L’ospedale San Pio di Benevento guidata dal direttore Generale Maria Morgante in prima linea per la chirurgia dell’occhio. Sono stati eseguiti per la prima volta, presso la UOC Oculistica, due interventi ad alta complessità che hanno restituito la vista a pazienti o salvato occhi a rischio. Il primo caso riguarda un paziente di 62 anni arrivato in pronto soccorso con un corpo estraneo metallico di ben 3mm che aveva perforato il bulbo oculare ed era penetrato in camera vitrea. E' stata eseguita una vitrectomia ed il corpo estraneo è stato rimosso dalla camera anteriore dell'occhio, dopo aver rimosso il cristallino con una tecnica "a bulbo chiuso" che prevede la creazione di un'apertura della cornea di soli 2.4 mm.Il decorso è proseguito in maniera ottimale ed il paziente è stato sottoposto ad intervento di impianto secondario di lente artificiale con risultati funzionali più che soddisfacenti. Al paziente non è stato solo salvato anatomicamente l'occhio ma anche preservata la vista che ha potuto recuperare per gran parte dopo un trauma ad altissimo rischio di perdita di funzione dell'occhio.
Un altro caso è quello di un paziente di 71 anni affetto da glaucoma cronico ad angolo aperto, scarsamente compensato nonostante la terapia topica intensa (3 colliri per 5 somministrazioni giornaliere in ambo gli occhi). Il paziente è stato sottoposto 6 mesi fa (in un occhio) e 1 mese fa (nell'altro) ad intervento di rimozione di cataratta e contemporaneo impianto di stent valvolare: quest'ultimo è un micro-impianto sottile e flessibile usato nel trattamento mini-invasivo del glaucoma per creare un nuovo canale di drenaggio per l'umor acqueo, abbassando così la pressione intraoculare. Il decorso postoperatorio è ottimale, il paziente ha una pressione oculare nella norma, senza alcuna terapia topica ed è soddisfatto per il cambiamento della sua qualità di vita (aumento dell'acuità visiva e non più dipendente da alcuna terapia farmacologica).

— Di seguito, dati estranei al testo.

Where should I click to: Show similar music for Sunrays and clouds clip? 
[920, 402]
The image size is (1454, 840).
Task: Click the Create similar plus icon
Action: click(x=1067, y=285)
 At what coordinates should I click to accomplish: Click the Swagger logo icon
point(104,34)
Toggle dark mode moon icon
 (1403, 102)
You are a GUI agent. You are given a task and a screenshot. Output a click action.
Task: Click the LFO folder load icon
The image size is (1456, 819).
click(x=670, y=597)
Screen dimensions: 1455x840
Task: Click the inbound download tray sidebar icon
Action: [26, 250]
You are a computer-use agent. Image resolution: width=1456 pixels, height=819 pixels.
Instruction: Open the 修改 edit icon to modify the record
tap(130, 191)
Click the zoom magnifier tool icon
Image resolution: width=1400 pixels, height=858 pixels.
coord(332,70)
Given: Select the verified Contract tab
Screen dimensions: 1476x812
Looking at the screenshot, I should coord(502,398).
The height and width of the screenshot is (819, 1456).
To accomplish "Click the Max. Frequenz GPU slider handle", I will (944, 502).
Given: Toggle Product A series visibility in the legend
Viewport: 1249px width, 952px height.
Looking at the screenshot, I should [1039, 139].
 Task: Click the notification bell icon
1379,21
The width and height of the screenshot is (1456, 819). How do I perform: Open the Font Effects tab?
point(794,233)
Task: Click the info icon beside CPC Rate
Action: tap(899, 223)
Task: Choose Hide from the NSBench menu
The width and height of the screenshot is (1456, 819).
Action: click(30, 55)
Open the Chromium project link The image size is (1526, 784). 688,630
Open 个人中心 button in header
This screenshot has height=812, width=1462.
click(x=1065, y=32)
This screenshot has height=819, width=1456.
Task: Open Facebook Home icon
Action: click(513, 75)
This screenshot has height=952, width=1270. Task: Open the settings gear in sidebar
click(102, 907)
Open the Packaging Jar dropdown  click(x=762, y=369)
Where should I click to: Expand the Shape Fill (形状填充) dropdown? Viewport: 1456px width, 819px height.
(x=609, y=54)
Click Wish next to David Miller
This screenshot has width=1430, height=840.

“La continua evoluzione in campo chirurgico conferma l’impegno costante dell’AORN SAN PIO per la diagnosi ed il controllo delle malattie oculari. Questi interventi straordinari rappresentano una svolta importante nella cura delle patologie oculari dove vengono impiegate tecnologie di ultima generazione" afferma il Direttore Generale Maria Morgante.